▶ _Data excerpts_
----------
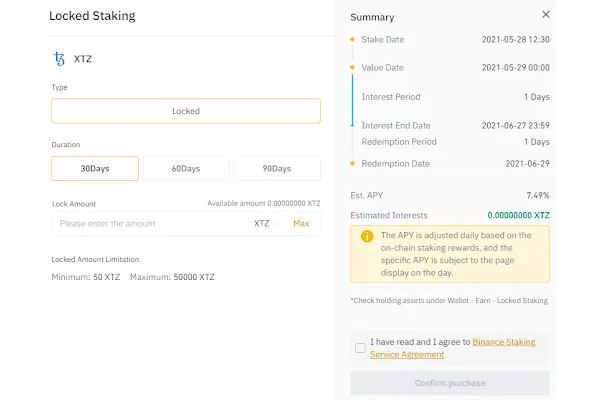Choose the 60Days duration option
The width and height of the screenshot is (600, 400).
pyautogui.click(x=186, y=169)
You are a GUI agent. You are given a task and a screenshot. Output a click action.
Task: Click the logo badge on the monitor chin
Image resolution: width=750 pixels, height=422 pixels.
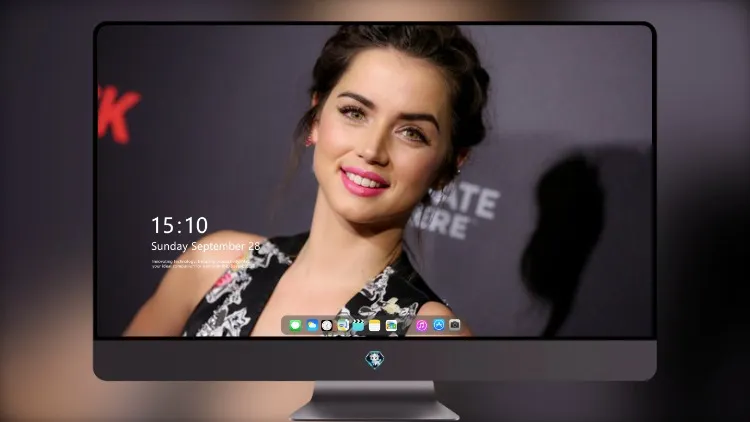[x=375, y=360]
----------
▶ _Instructions to follow_
Your copy should run from the line that has "Task: Click the" through the last line above, exactly, with both ends in and pictures out.

▶ _Output of the exercise_
Task: Click the logo badge on the monitor chin
Image resolution: width=750 pixels, height=422 pixels.
[x=375, y=360]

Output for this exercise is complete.